Tkinter support isn't really mature enough yet to have generated many known issues in this area. Naming the occasional widget is however inherently necessary to its way of working, and there's at least one trick worth knowing about.
As discussed elsewhere, PyUseCase identifies widgets by Name, Title, Label and Type, in that order of preference. Many widgets simply don't have a Title or a Label attached to them and hence if you don't set names on them, they will be identified by Type, which will not work if you have more than one of them. Besides this, widget titles and labels may not be unique, or they may change depending on e.g. today's date. It's fair to say that almost every non-trivial application is going to need to set at least some widget names before PyUseCase will work smoothely.
Widget naming in Tkinter is a matter of providing the name as a keyword argument when constructing it.
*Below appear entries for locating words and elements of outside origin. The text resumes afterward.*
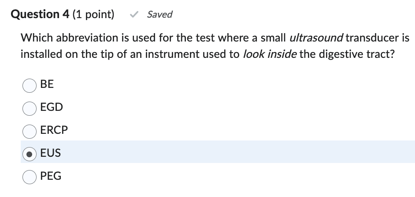Click the PEG answer label text
This screenshot has height=197, width=415.
click(51, 176)
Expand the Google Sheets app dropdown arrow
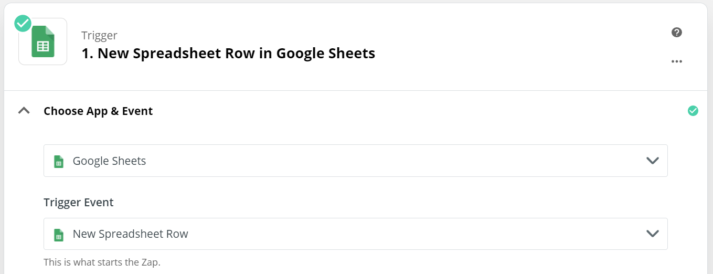 coord(652,161)
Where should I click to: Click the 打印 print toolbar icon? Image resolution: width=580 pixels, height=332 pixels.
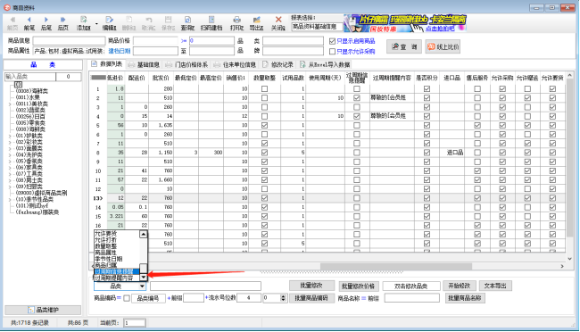coord(236,20)
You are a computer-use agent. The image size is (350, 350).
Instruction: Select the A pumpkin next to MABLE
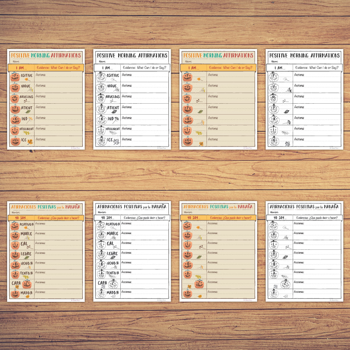(x=15, y=235)
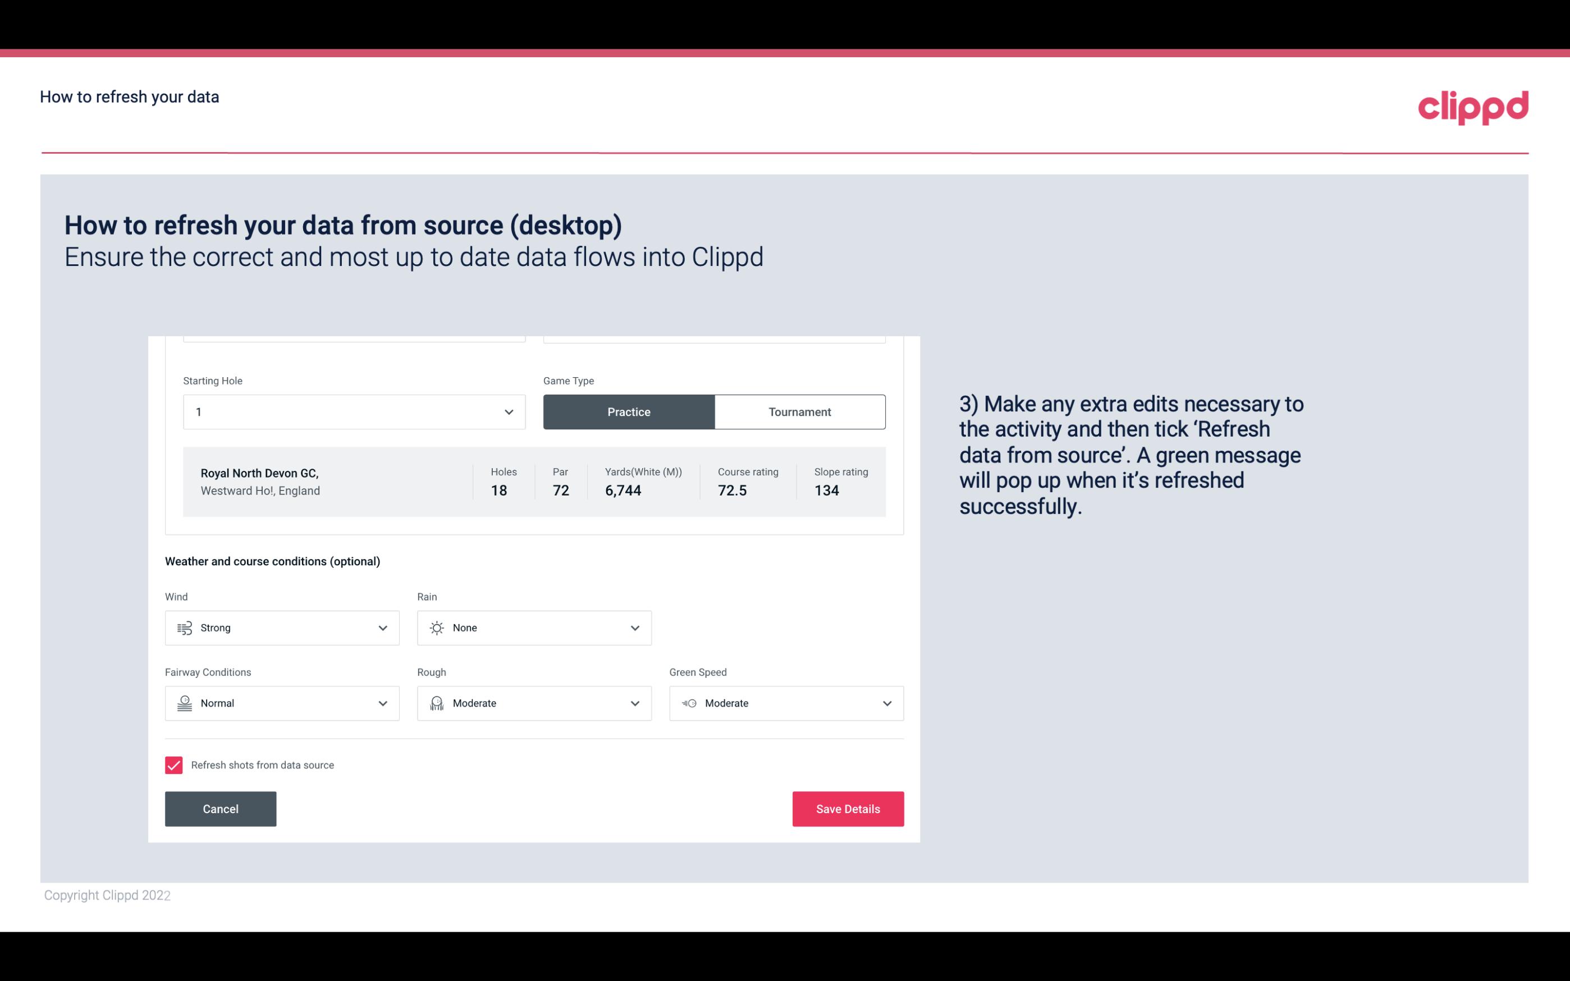
Task: Open the Green Speed dropdown selector
Action: [x=788, y=703]
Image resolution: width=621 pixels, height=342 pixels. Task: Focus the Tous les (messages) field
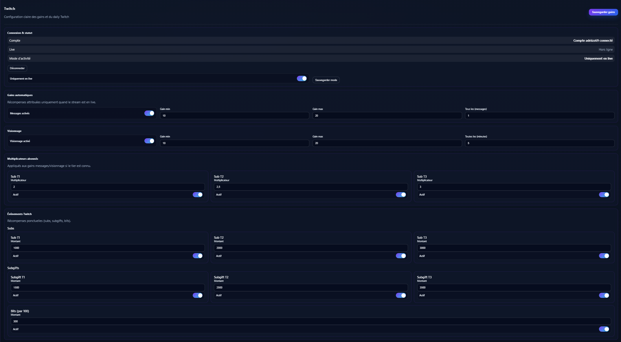point(539,116)
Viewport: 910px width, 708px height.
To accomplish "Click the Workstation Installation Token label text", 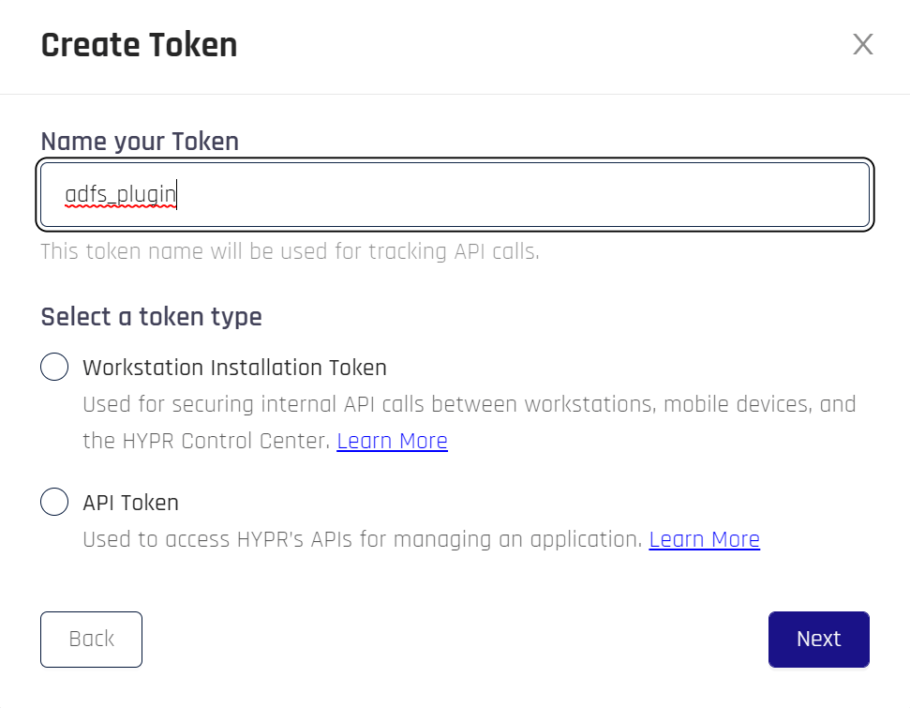I will tap(236, 367).
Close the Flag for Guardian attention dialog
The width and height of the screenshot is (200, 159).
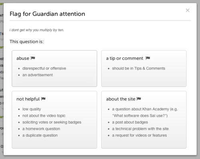point(188,10)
userEntry = Entry(frame, name="username field")
There is no support in PyUseCase for recording and replaying interaction with tkMessageBoxes in the way other widgets are handled, nor is there likely to be, because there is no way provided to simulate interaction with them. If you use TextTest 3.17 or later though, however, help is at hand: you can simply add
collect_traffic_py_module:tkMessageBox
to your config file, and TextTest's own
interception mechanism will do the rest. Starting with TextTest 3.18 this will be added to your config file by default when you create a Tkinter application there.